[Input Boundary: Start]

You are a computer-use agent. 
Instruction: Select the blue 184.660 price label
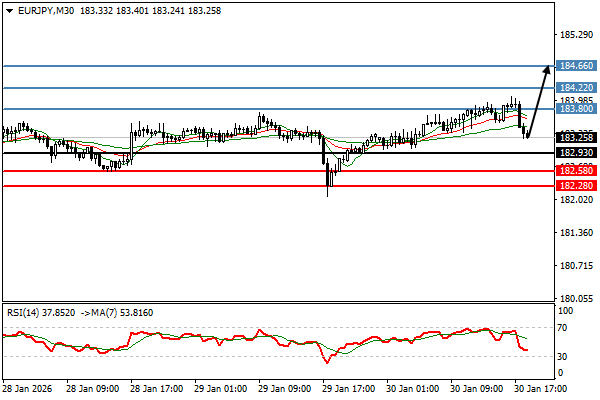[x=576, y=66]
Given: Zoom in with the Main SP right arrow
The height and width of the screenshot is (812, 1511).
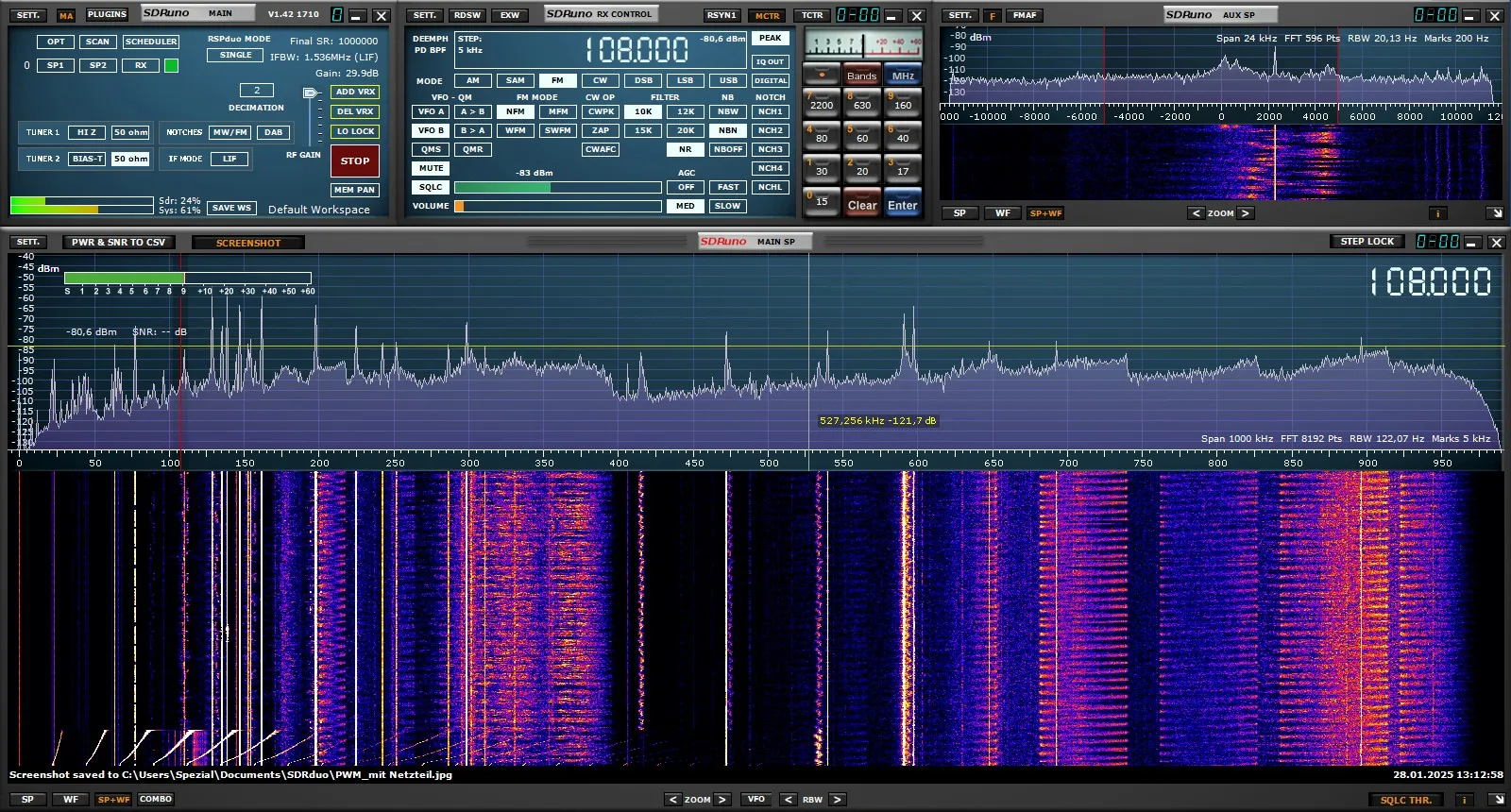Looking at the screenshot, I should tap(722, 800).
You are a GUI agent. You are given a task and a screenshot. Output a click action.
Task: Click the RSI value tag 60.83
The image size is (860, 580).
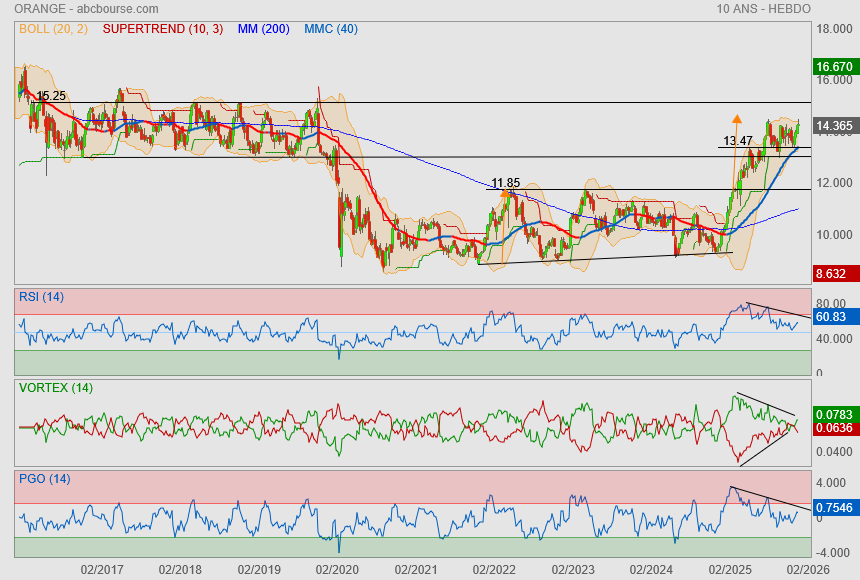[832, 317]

[Input Boundary: End]

* _Task statement_:
Scan the entries for the string "agent" and report only how many lines contain it.

* _Solution to this exercise_:
2